The config I'm talking about is here(application.yaml):

  security:
    oauth2:
      resourceserver:
        jwt:
          issuer-uri: http://localhost:3000/realms/msapp
          jwk-set-uri: ${spring.security.oauth2.resourceserver.jwt.issuer-uri}/protocol/openid-connect/certs

SecurityConfig

@EnableWebFluxSecurity
@EnableReactiveMethodSecurity()
public class SecurityConfig {

    @Bean
    public SecurityWebFilterChain securityWebFilterChain(ServerHttpSecurity http) {
        http
            .csrf().disable()
            .authorizeExchange()
                .pathMatchers("/login").permitAll()
            .anyExchange()
                .authenticated().and()
            .oauth2ResourceServer() 
                .jwt()
                .jwtAuthenticationConverter(keykloakJwtAuthConverter());
        return http.build();
    }

Solution

  • When used alone, issuer-uri serves two purposes:

    • discover OpenID configuration (which usually stands at {issuer-uri}/.well-known/openid-configuration), read the JWKS endpoint URI from it, and then fetch public keys
    • setup an issuer validator in the JWT decoder: if the value of the iss claim in the token does not match exactly what is configured, an exception is thrown (even trailing slash, if any, is important).

    When jwk-set-uri is provided, public keys are fetched using it, whatever is configured as issuer-uri (which can be omitted, in which case the JWT decoder won't validate the issuer). But tokens are still validated with a JWT decoder, so you are wrong when thinking that a round-trip to the authorization server is made for every request when you set jwk-set-uri. This round-trip happens when you use access token introspection (instead of JWT decoding) or if you explicitly wire it in the authentication converter or manager (for instance use a REST client to call Keycloak's authorization service).

    In my opinion, you should validate issuer, and therefore, provide with issuer-uri.

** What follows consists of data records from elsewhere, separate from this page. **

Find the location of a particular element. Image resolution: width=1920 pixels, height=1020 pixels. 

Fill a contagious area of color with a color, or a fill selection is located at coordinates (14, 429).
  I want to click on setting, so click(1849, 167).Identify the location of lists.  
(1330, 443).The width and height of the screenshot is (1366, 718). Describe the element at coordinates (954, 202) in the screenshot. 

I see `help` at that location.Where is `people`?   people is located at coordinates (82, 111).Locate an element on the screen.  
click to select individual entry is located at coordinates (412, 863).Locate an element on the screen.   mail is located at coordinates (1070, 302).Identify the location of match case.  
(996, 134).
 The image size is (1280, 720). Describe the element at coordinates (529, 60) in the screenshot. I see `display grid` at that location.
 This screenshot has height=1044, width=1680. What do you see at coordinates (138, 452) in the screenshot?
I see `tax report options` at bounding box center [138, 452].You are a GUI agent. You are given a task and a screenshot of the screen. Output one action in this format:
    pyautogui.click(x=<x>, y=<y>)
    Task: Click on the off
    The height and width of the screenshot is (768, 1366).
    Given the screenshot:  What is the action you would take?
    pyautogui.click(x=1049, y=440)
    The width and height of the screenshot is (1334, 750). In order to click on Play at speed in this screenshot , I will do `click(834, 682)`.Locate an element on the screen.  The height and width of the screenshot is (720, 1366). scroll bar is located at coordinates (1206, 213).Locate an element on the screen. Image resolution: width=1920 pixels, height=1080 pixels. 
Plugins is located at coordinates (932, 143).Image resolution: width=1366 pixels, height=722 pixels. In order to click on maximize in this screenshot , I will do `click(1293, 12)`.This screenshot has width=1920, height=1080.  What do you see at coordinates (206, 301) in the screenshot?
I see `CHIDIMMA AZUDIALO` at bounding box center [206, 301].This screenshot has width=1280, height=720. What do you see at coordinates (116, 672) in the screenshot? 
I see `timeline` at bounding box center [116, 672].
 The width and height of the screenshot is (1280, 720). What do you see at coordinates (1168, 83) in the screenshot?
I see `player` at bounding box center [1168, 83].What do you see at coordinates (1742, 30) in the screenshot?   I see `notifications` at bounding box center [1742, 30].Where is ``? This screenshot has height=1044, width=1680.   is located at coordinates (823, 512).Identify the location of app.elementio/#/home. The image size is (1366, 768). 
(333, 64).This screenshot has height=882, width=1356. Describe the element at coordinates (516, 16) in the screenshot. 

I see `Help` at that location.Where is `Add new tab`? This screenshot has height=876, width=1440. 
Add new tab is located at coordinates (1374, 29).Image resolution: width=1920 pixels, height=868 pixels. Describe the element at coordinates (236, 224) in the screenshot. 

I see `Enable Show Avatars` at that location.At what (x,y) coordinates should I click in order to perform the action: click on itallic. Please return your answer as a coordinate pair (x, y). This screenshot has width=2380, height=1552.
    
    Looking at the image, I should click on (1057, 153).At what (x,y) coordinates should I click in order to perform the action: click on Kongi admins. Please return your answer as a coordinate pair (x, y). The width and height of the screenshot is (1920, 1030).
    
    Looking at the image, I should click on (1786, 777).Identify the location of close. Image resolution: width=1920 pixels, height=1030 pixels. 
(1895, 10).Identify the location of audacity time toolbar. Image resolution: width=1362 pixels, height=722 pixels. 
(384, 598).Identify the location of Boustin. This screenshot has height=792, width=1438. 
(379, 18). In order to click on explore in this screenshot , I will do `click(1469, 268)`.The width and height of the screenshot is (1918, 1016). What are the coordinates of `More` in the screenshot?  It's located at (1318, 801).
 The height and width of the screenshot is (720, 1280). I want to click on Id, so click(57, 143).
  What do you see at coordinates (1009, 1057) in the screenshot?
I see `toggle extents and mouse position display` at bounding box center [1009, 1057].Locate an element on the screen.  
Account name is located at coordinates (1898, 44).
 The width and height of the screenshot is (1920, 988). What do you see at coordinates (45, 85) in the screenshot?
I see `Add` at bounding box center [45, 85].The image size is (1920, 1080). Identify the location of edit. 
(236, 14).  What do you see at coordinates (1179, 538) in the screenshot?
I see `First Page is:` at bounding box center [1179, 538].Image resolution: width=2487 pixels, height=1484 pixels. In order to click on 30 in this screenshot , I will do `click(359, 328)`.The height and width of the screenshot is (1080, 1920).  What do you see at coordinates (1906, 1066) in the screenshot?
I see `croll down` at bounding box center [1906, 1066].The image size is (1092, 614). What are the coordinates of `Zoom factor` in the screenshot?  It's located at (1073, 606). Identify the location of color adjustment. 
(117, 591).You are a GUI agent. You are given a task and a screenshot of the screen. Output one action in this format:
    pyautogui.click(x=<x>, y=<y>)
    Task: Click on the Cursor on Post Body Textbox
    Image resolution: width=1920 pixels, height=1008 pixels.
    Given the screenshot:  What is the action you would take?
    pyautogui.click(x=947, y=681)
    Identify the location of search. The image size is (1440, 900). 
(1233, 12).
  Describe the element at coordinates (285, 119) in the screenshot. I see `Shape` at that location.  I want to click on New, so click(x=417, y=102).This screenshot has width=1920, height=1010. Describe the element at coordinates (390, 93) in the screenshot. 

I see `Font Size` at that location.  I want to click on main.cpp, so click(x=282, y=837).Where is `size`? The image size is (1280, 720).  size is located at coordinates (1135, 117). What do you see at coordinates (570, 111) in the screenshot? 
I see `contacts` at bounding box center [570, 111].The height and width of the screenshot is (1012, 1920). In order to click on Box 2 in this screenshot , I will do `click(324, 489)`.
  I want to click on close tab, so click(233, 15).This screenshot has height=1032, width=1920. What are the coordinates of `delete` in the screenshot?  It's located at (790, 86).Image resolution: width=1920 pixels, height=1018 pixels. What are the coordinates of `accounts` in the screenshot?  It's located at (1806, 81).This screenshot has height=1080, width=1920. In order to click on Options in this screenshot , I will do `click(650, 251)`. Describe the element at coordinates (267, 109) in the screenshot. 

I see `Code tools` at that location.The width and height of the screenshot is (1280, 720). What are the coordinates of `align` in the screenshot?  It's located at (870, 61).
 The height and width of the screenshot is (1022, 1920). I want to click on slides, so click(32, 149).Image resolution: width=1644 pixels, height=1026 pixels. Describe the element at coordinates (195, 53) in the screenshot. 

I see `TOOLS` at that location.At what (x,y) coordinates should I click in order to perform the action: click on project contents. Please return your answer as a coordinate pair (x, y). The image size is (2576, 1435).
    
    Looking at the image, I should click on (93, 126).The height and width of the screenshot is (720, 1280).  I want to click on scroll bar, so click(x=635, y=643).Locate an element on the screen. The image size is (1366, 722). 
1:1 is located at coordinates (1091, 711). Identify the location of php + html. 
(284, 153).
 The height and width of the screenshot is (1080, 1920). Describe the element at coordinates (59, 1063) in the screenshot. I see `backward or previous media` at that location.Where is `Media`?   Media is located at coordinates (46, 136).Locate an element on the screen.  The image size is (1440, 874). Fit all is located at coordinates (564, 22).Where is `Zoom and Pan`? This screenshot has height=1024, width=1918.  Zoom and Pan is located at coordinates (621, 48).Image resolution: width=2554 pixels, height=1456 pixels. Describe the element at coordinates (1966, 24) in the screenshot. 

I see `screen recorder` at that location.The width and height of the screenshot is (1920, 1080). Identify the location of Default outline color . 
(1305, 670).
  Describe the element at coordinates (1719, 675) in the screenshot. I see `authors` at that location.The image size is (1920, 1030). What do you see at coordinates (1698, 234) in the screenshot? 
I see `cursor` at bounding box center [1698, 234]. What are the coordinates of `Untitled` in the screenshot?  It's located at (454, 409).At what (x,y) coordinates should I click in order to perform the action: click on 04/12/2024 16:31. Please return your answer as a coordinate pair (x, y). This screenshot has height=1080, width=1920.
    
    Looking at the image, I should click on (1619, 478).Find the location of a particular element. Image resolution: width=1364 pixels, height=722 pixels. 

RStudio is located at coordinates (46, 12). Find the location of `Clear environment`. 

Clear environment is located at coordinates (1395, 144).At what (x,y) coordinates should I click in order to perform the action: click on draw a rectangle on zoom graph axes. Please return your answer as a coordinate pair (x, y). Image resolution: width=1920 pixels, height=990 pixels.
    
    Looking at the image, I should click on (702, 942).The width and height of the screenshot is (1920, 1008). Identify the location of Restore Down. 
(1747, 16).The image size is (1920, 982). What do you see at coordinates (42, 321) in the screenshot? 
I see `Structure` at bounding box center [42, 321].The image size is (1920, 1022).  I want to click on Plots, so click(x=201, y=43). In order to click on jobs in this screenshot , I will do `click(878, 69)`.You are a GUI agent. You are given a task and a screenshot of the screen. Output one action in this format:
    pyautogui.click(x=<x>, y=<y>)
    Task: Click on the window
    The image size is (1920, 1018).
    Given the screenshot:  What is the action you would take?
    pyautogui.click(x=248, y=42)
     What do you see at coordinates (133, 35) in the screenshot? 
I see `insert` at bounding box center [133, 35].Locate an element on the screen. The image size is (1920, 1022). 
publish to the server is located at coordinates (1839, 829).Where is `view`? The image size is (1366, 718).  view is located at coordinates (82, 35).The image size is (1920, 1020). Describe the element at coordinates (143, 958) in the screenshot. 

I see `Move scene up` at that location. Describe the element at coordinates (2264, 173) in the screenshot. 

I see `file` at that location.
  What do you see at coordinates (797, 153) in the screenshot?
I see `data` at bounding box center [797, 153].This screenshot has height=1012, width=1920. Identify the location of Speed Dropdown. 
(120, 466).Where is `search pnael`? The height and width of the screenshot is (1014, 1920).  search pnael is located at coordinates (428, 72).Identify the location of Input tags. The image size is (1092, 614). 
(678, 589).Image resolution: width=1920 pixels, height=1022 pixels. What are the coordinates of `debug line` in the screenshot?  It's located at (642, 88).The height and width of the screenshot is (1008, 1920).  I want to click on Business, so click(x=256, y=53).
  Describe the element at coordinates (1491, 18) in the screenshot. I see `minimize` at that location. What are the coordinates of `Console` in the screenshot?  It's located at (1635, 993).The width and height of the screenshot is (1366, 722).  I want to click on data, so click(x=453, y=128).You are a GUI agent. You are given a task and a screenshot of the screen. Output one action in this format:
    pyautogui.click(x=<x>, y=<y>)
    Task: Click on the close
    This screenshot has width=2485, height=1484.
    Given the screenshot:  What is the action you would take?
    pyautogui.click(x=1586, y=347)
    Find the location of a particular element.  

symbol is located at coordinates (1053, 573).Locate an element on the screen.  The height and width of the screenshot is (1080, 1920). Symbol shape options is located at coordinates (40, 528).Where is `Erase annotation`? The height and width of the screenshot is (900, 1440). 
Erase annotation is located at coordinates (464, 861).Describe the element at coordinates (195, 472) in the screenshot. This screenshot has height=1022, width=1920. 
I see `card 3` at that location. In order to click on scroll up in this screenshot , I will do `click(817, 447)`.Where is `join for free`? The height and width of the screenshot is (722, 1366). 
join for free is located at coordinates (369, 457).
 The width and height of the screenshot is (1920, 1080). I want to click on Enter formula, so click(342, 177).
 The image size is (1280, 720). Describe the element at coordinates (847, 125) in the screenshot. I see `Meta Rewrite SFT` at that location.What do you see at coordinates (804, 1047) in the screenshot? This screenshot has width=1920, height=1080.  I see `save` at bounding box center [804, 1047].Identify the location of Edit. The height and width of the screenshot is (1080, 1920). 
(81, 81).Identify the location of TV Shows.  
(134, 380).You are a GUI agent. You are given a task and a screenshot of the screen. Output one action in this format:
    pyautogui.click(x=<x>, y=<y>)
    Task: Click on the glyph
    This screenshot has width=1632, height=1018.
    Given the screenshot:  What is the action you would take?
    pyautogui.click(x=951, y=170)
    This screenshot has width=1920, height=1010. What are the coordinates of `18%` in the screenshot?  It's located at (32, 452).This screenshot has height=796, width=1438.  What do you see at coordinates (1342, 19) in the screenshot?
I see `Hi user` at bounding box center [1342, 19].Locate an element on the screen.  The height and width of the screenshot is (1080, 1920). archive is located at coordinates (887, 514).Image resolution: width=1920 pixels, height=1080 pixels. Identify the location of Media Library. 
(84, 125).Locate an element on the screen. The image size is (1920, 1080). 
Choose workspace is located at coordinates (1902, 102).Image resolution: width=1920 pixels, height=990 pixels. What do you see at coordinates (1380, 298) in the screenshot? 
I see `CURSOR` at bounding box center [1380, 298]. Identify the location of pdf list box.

In that case, you need to provide a jwk-set-uri only if, because of your network configuration, the resource server can't reach the authorization server using what it sets as audience claim (this happens when authorization server is misconfigured and puts a localhost URI as audience in a containerized environment). So, in the case of your configuration (where you reuse issuer-uri to define jwk-set-uri), just remove the jwk-set-uri, it will be inferred from OpenID configuration.

    P.S.

    As already written in another question, you would really save time and efforts reading my tutorials: your resource server config still has a reference to /login (which it should not), CSRF protection is disabled but sessions are still enabled (this is a very bad idea), you are not explicitly returning 401 for unauthorized requests (default is 302 redirect to login which is non-sense for a resource server), there is nothing about CORS configuration which is something you'll probably bump into, and to finish, my guess is you still haven't written a serious keykloakJwtAuthConverter.